Why Artificial Intelligence Cannot Enlighten Humanity

As subjectively fascinating and practically useful as artificial intelligence may be in some cases, AI does not have the ability to help humans overcome their epistemological limitations.  Not even the most exhaustive information storage systems or calculating machines with true sentience could provide much more than new sensory information to process: information that largely pertains to perceptions instead of ultimate reality.  Moreover, would an AI truly have fewer epistemological limitations than humans?

A genuinely conscious artificial intelligence will still in all likelihood not have the ability to confirm the conformity of its memories of past events or sensory perceptions (if it has any), making it epistemological equivalent to humans in these areas.  Perhaps it could be used to perform elaborate or mundane equations, store information, or simply test the realism of human-AI conversations.  All of these are valid goals for the use of AI, but none of these actually grant humans knowledge of anything more than their perceptions of the AI they brought forth.

Even if it could truly think and perceive rather than only appear to do such things, humans could not prove the AI is telling the truth about which particular physical objects or environments exist beyond human sensory perceptions, which past events have occurred (other than the universe, time, and other contingent things beginning to exist), whether its own consciousness exists, and so on.  It would not matter if the AI could prove these things to itself--which would still be very unlikely at best; humans would not be able to prove that the machine is providing true information.
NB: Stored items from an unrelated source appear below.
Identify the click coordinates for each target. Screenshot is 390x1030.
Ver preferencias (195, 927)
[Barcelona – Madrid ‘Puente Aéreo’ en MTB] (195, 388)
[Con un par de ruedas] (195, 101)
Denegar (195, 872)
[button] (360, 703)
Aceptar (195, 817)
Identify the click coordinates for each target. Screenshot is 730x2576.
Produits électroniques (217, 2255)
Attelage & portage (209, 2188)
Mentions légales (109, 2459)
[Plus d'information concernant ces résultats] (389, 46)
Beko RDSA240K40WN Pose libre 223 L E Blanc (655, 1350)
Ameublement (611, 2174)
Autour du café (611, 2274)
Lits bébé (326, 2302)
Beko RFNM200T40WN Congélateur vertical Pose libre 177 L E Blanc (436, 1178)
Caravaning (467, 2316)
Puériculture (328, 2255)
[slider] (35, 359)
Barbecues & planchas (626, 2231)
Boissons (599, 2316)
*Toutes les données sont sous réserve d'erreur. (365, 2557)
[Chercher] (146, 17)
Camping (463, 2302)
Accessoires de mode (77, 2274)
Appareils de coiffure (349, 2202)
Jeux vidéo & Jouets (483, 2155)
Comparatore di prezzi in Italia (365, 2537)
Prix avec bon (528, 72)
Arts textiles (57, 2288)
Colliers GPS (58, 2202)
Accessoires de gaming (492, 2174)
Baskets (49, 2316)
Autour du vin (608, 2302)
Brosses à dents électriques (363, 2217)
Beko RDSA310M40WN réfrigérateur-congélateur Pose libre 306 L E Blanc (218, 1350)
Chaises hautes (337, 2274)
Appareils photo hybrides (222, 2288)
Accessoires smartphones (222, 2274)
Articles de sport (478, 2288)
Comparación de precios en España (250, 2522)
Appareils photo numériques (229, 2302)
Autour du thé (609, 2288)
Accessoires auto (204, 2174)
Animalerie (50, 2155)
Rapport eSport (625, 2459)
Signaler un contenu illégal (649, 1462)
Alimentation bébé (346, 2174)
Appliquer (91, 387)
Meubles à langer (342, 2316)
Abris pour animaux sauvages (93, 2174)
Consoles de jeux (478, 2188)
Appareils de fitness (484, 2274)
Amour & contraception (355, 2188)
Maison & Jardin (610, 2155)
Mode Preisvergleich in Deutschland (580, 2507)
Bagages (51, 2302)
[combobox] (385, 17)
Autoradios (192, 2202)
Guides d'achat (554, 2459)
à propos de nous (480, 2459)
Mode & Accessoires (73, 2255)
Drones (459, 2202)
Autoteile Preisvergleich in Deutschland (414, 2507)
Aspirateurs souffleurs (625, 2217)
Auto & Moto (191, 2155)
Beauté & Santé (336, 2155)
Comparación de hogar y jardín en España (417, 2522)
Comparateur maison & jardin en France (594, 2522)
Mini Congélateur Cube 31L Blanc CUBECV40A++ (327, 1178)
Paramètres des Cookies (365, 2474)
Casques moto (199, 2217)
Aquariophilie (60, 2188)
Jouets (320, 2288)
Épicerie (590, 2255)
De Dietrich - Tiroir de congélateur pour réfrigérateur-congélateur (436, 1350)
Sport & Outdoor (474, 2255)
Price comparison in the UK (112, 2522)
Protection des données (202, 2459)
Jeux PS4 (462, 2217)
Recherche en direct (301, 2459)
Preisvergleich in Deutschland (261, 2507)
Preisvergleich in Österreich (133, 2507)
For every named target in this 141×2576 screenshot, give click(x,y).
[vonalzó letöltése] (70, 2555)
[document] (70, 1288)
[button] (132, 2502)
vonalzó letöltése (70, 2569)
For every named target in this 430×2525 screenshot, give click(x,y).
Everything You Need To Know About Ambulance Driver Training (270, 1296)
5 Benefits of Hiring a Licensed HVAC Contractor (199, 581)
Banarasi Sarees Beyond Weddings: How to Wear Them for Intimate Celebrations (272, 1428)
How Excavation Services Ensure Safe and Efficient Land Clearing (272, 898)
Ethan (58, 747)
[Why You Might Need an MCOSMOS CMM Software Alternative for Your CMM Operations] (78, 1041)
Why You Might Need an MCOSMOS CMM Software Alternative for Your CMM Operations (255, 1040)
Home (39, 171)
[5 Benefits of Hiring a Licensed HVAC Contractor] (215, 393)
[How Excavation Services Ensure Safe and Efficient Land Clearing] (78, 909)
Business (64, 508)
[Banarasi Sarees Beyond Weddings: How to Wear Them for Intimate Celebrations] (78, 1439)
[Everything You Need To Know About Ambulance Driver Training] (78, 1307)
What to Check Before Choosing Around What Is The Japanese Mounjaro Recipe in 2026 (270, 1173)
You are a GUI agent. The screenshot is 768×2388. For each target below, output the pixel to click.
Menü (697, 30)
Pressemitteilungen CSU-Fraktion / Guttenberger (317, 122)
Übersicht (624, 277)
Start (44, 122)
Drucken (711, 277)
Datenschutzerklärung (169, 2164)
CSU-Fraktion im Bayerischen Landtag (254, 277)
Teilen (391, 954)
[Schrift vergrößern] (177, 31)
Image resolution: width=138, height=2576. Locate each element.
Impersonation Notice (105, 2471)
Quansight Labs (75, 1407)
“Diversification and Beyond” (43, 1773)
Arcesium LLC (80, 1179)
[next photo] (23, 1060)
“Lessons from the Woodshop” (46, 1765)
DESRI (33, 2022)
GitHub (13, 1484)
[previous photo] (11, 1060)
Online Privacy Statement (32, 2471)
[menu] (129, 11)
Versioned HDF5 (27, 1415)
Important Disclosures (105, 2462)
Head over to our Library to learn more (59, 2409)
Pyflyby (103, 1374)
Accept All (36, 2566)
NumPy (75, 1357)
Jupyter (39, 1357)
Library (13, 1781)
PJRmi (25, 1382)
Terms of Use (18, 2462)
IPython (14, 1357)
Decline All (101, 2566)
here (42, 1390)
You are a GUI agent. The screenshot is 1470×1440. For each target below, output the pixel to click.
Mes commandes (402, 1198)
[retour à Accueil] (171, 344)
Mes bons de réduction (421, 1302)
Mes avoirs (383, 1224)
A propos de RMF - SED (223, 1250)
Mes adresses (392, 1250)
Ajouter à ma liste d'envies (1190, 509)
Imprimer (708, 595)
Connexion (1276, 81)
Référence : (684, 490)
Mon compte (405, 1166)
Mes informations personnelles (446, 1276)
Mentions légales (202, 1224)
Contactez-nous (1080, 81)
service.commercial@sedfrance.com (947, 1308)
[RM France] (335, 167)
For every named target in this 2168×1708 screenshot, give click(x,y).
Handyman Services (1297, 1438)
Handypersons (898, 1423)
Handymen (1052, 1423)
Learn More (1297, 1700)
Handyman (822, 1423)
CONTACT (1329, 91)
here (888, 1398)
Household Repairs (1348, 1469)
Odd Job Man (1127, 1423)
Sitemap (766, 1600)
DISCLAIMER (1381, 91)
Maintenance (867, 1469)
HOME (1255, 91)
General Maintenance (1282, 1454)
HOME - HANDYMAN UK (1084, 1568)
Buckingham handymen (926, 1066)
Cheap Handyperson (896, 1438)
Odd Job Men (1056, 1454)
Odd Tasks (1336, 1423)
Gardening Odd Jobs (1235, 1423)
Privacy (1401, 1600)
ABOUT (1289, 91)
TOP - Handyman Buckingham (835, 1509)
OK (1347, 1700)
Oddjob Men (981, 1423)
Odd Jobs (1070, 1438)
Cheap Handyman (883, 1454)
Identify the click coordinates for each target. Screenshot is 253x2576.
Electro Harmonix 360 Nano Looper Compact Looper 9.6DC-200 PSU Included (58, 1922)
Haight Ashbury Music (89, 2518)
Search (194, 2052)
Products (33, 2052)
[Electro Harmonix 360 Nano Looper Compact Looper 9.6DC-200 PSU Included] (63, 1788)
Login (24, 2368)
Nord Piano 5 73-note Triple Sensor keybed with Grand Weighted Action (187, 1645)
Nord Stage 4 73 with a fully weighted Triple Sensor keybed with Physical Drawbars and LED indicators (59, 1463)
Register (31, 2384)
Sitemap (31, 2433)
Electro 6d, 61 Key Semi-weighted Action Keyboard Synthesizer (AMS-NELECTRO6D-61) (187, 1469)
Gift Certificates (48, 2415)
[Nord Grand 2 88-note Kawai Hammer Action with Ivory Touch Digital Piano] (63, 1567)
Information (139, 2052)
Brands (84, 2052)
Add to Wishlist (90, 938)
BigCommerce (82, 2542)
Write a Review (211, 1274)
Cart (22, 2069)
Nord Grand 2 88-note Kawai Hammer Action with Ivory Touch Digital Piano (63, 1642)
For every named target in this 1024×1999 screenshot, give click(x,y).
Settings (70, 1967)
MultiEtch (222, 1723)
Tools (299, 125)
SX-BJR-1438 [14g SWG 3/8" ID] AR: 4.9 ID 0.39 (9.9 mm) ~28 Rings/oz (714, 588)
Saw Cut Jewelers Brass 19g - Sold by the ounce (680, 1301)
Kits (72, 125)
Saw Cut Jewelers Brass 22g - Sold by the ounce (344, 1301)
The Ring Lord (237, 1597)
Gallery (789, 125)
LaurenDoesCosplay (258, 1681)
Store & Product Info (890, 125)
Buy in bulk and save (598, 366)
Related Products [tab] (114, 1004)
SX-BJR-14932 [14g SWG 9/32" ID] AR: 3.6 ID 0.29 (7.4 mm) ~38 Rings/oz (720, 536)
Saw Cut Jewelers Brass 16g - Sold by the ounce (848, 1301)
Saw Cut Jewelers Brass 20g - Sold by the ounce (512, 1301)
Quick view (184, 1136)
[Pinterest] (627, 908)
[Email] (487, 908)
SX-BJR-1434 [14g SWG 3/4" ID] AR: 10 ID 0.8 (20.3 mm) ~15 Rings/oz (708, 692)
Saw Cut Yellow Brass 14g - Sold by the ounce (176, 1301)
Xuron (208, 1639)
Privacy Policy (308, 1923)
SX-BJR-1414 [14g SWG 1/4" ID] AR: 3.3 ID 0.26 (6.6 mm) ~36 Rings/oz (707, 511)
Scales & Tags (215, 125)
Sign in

In other words, even the creation of a conscious AI will neither help humans escape epistemological limitations nor be likely to result in something else that does not share our epistemological limitations.  AI can be useful for practical purposes like data retrieval, simulated friendship, and job automation, certainly.  It can represent the developing scientific research of electronics.  It can fascinate those who hear of it or interact with it (whether it is truly conscious or not).  In spite of every achievement AI encompasses, it cannot free humans from ignorance of that which cannot be proven beforehand by reason.